What your product is worth – its value – and what you realize through pricing can vary wildly. Closing that gap and selling based on value requires several tools and skills as the customer goes through their buying journey. For the March 2021 BPMA Product Executive Forum (PEF), the group tackled these issues sharing tactics that work and those that fall short.
Customer Journey
A customer’s journey can be represented as an infinite loop (as in the diagram below). In order to ensure the success of the product, it is important to invest into creating the assets that showcase the value of the product to the user. These are crucial in closing the sale, and should be made available and accurate for all the buyers at each step of their buying journey.

The Right Tool For The Job
As customers inch towards making a purchase decision (Step 5), there are specific steps where Product Management and Product Marketing can have greater influence than others. The goal is to provide salespeople with the tools (and training) to accelerate the customer through their buying journey. As is often the case with B2B sales, the purchase decision is more complex with many types of buyers and influencers. Therefore, it is important to create the artifacts needed for each buyer persona at each step of the process. The key steps where Product Management and Product Marketing have the most influence are Steps 2 and 4.
Step 2: Inform
Let’s look at what happens when the buyer is at Step #2 - the Inform Step. This is the opportunity, once the potential buyer is aware of your offering, to educate them. Typical tools used include customer success stories, and case studies, customer testimonials and success videos, infographics, web resources, tutorial and explainer videos, etc. Often, buyers are represented by members of different business units, and leveraging different types of collateral helps communicate the value of the product so that it meets each of those users’ expectations.
For example, GE Healthcare has an advanced, wireless solution for monitoring the hearts of patients in a hospital that need to ambulate (walk around). The FCC, to ensure that iPhones and laptops don’t interfere with this signal, set aside a specific set of frequency bands that are only for the use of hospital telemetry. GE created a brochure to help educate the clinical and business buyer of the benefits of the solution. Separately, for the IT and wireless specialists, GE created a whitepaper and customer presentations that dug deep into the underlying frequency-hopping technology to both avoid interference and provide the business advantage of supporting hundreds of patients simultaneously. Translating a ‘nerdy’ technology into business outcomes is one of the reasons this solution had success.
Step 4: Evaluate
In the Evaluation phase (step #4), the potential customer is more serious about a purchase decision. The buyer wants more information, demonstrations, and in case where possible, the ability to experience, first-hand, the product or service. They want to feel comfortable that they are making the right decision. Minimizing the risk of making the wrong choice now becomes an important part of the decision process. Tools such as product benchmark results reports, interactive product demonstrations, tours or online interactive product demos, trial usage programs and/or on-site product tests are some of the examples of tools product teams can develop to instil a level of confidence in the buyer.
For example, many products give users an opportunity to sign up for a trial (Adobe), or register for a free version of the product with an entry-level set of features (Spotify) to get the potential buyer hooked. Physical goods, many times are offered with free in-store samples, shipped-to-home-samples, or in the case of an appliance or car/truck/SUV the ability to see, touch, or use in-store.
Planning, Investment and Commitment
The PEF discussed where Proving Value falls short. In many cases it’s the overall effort and investment to ensure the right tools are available for each stage of the Customer Journey. For example, customer testimonials can take months or a year or more to secure and develop with quantitative data. ROI and TCO calculators can suffer from poor modeling and overzealous assumptions. Nonetheless, they are critical to selling, especially as the complexity of products and solution (product + services) continues an upward curve.

_Data_
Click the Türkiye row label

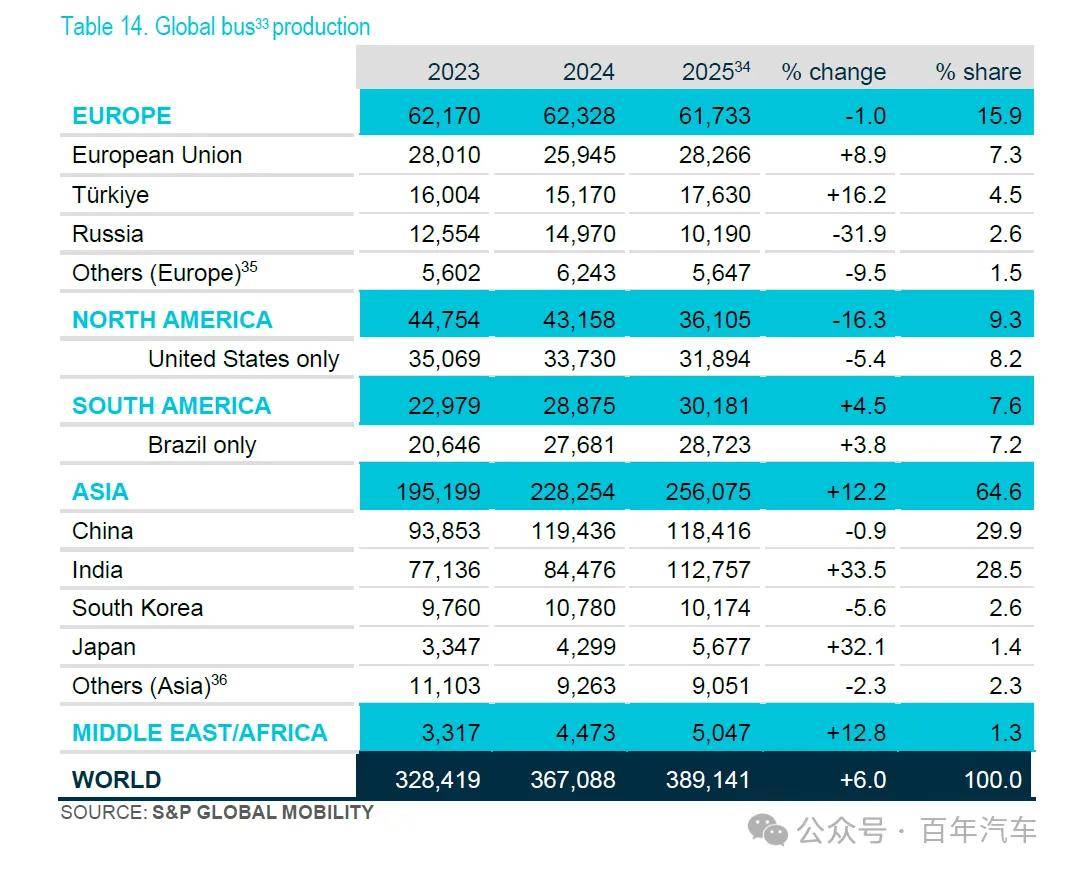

--

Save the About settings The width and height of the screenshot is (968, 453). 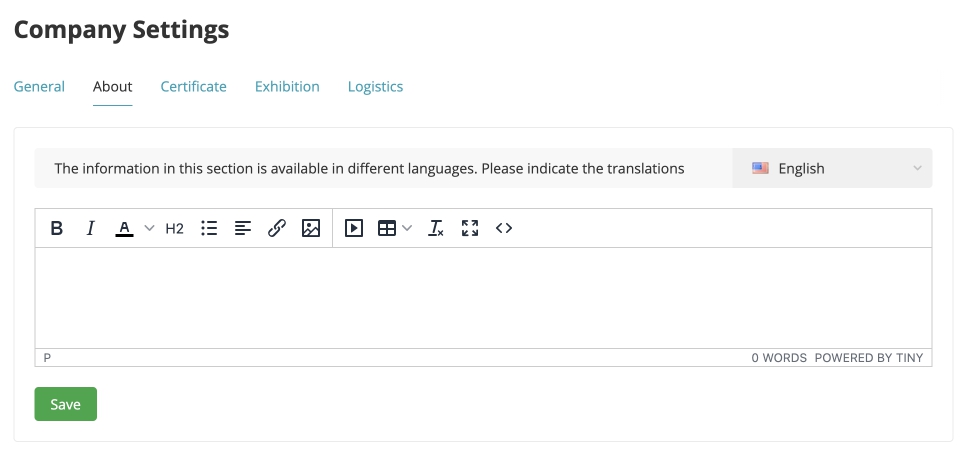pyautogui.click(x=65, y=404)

_Aim of the task_
In the text on selling based on product value, which two steps of the customer journey give Product Management and Product Marketing the most influence?

_Answer area_
Step 2 (Inform) and Step 4 (Evaluate).